Puis, ouste! Féfane, welcome Ignatieff! À suivre en début d’année prochaine, à la même chaîne et avec les mêmes très mauvais comédiens, sauf celui qui s’est lui-même envoyé aux orties.

Cinéma et autre sortie

Belle sortie de piste pour Féfane, filmée de surcroît pour la postérité. Rarement vu une baguette de pain mieux paraître à l’écran que le personnage principal.

Il y en a qui réussissent à trouver, en puisant dans le plus profond de leur fond, de la pitié pour le type. Pas moi. Je me rappelle trop son arrogance, sa suffisance et son intransigeance quand il était en véritable situation de pouvoir. Allez, bon vent, merci, bonsoir, il est parti! Rentrez dans vos terres, triste sire, et n’en revenez plus!

Politique provinciale

Le seul moment édifiant de cette campagne électorale qui fut d’une platitude qui rivalisait avec celle des vastes plaines canadiennes – je parle ici de géographie physique, en tout cas, j’essaie – fut le passage de Jacques Parizeau à Tout le monde en parle. Dix minutes de pur plaisir qui ont suffi pour que tout le monde constate encore un peu plus à quel point les hommes et femmes politiques qui gèrent – car ce n’est plus que de la gestion – maintenant le Québec rivalisent de platitude avec… (relire plus haut).

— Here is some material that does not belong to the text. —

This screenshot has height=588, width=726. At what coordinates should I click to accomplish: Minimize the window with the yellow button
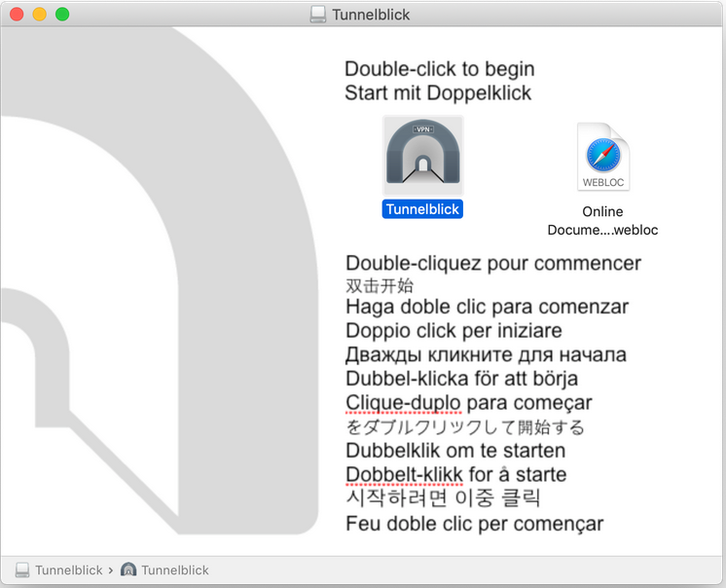pos(39,15)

« Politicien », a spontanément répondu Monsieur, quand on lui a demandé de qualifier, en un seul mot, Jean Charest. Et Monsieur avait dit, quelques minutes plus tôt, ce qu’il pensait des « politiciens » qu’il différenciait nettement des « femmes et hommes politiques ».

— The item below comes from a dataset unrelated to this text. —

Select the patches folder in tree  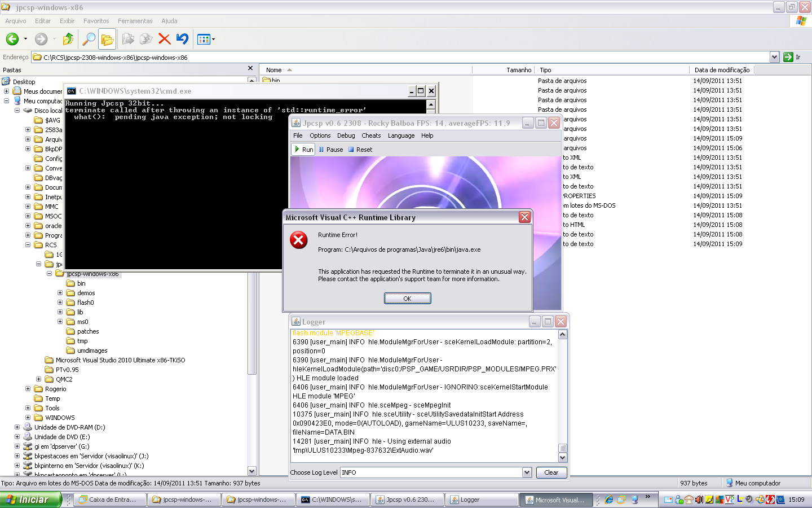point(88,331)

Oui, il faut être « politicien » dans son sens le plus arriviste et cynique pour lancer le Québec en élections simplement parce que le contexte – lire « la descente en down hill de l’ADQ dans les sondages » – favorise une réélection majoritaire de son parti. Oui, il faut être « politicien » pour récupérer à des fins électoralistes le bordel ambiant qui s’était installé à Ottawa, en arguant qu’il fallait un gouvernement majoritaire à Québec pour se prémunir contre une telle instabilité, en enfilant pour quelques heures le seyant costume de Québecman pour défendre son peuple contre le Quebec bashing des cowboys de Harper.

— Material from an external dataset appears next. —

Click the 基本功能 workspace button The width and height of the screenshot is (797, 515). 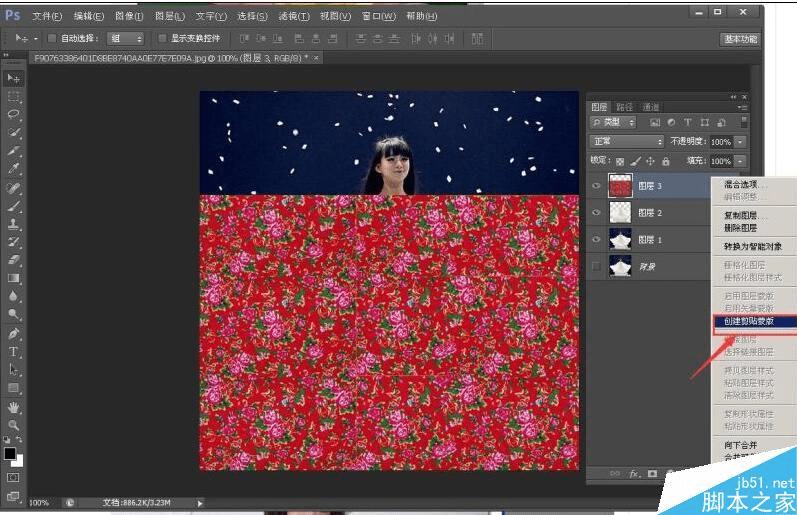pos(740,39)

Et oui, il fallait être « politicien », mais peu stratège, pour tenter, à quelques heures du vote, d’attirer vers soi les souverainistes en leur demandant une trêve pour combattre, ensemble, la crise économique. Trop, c’est trop, et cette dernière manœuvre « politicienne » fut sans aucun doute à l’origine d’un regain du vote vers le PQ.

Qui trop étreint mal embrasse… Ouache! Je ne vous dirai pas l’image qui m’est passée par la tête… Quoi? Vous l’avez vue aussi? Je suis sincèrement désolé!

Chanson

Le 8 décembre, c’est l’anniversaire du décès de John Lennon. Mais cette année, ça devient aussi un deuxième mauvais souvenir : la date à laquelle s’est fait réélire Jean Charest.